● **Apply what you read**:
**1)** Reproduce the chemical-regulation passage starting at "TSCA reform legislation approved" and ending at "from toxic chemicals.", switching "compliance" to "enforcement".
**2)** Name every U.S. government body mentioned in the article on chemical regulation.

*** Opening of Passage ***

As Congress works to reform the outdated Toxic Substances Control Act (TSCA) that governs U.S. chemicals, more than 30 legal experts and public interest lawyers are warning that a Supreme Court decision last year could undermine any new law passed. They argue that a 2015 supreme court ruling, which blocked the Environmental Protection Agency’s (EPA) regulation of mercury emissions from power plants, could ‘unintentionally reassert’ the agency’s obligation to detail the expenses involved in regulating a chemical.

TSCA reform legislation approved by the House and Senate contain provisions to reduce the EPA’s consideration of compliance costs. The intent of the language in those bills is for the agency to focus only on the risks that a chemical poses to public health and the environment.

In the 2015 Supreme Court decision the late Justice Antonin Scalia, who passed away in February, said it is not appropriate for the EPA to ‘impose billions of dollars in economic costs in return for a few dollars in health or environmental benefits’. He said the EPA ‘must consider cost—including, most importantly, cost of compliance—before deciding whether regulation is appropriate and necessary.’ In their letter, the legal experts argue that such cost consideration requirements would ‘unduly burden’ the EPA, even in the face of credible threats from toxic chemicals.

*** Close of Passage ***
*** Opening of Data records ***

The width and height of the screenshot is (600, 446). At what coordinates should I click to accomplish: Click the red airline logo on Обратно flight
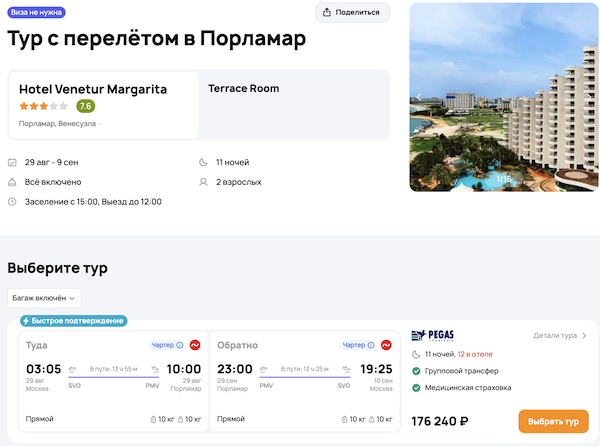385,345
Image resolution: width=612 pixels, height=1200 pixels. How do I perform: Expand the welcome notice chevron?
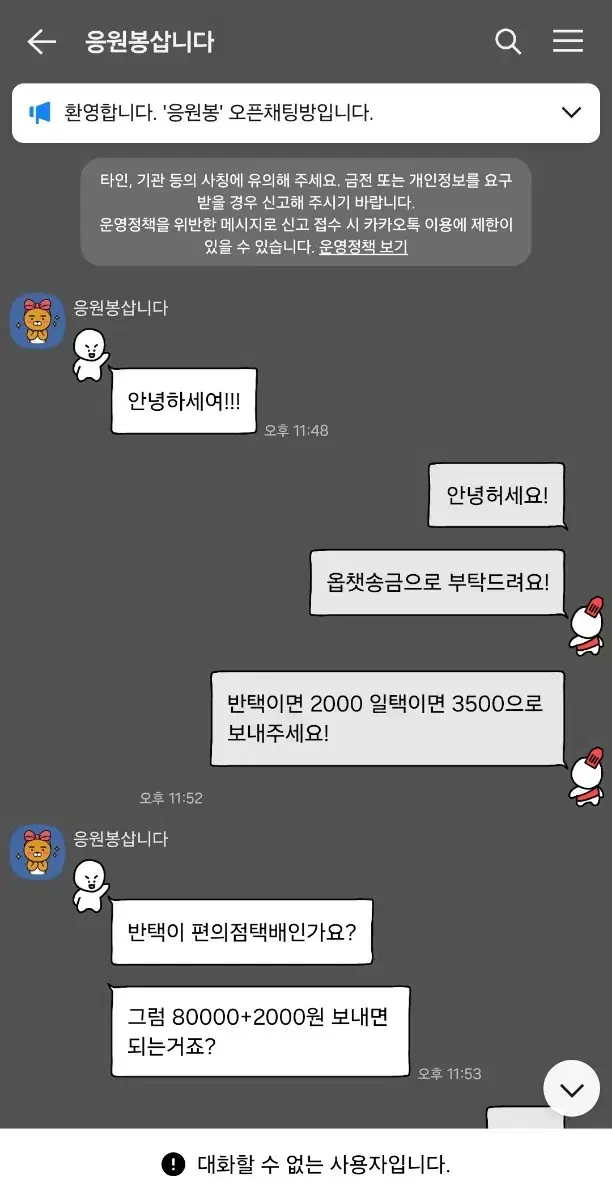(x=572, y=112)
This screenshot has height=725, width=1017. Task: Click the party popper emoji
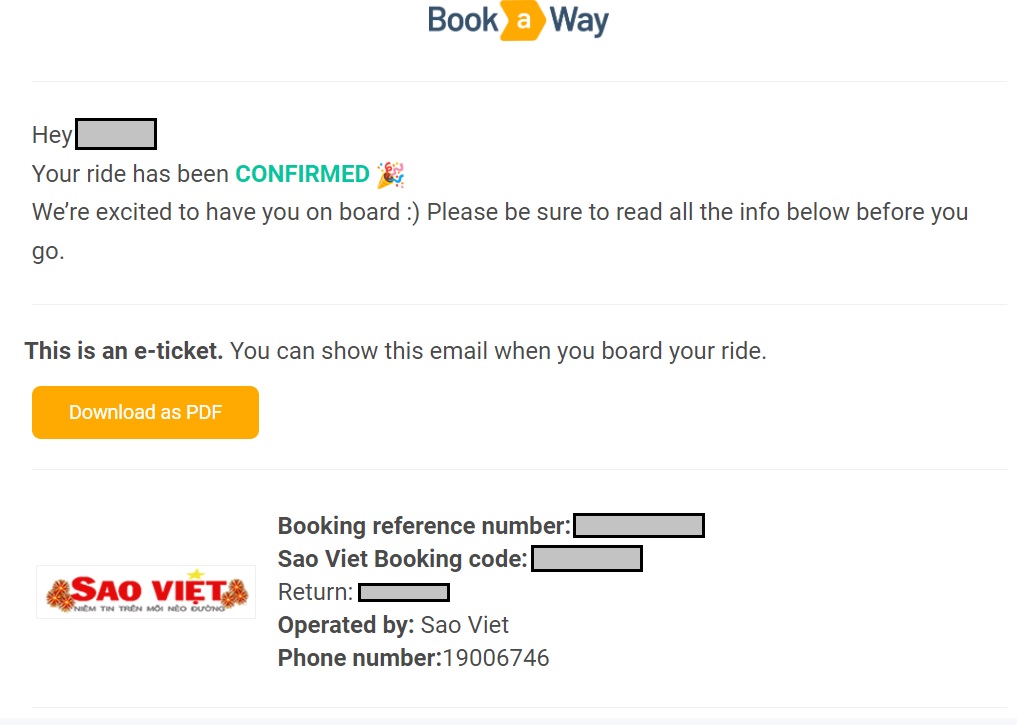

*** Close of Data records ***

● **Exercise responses**:
**1)**
TSCA reform legislation approved by the House and Senate contain provisions to reduce the EPA’s consideration of enforcement costs. The intent of the language in those bills is for the agency to focus only on the risks that a chemical poses to public health and the environment.

In the 2015 Supreme Court decision the late Justice Antonin Scalia, who passed away in February, said it is not appropriate for the EPA to ‘impose billions of dollars in economic costs in return for a few dollars in health or environmental benefits’. He said the EPA ‘must consider cost—including, most importantly, cost of enforcement—before deciding whether regulation is appropriate and necessary.’ In their letter, the legal experts argue that such cost consideration requirements would ‘unduly burden’ the EPA, even in the face of credible threats from toxic chemicals.

**2)**
Congress
the House
the Senate
the Supreme Court
the Environmental Protection Agency (EPA)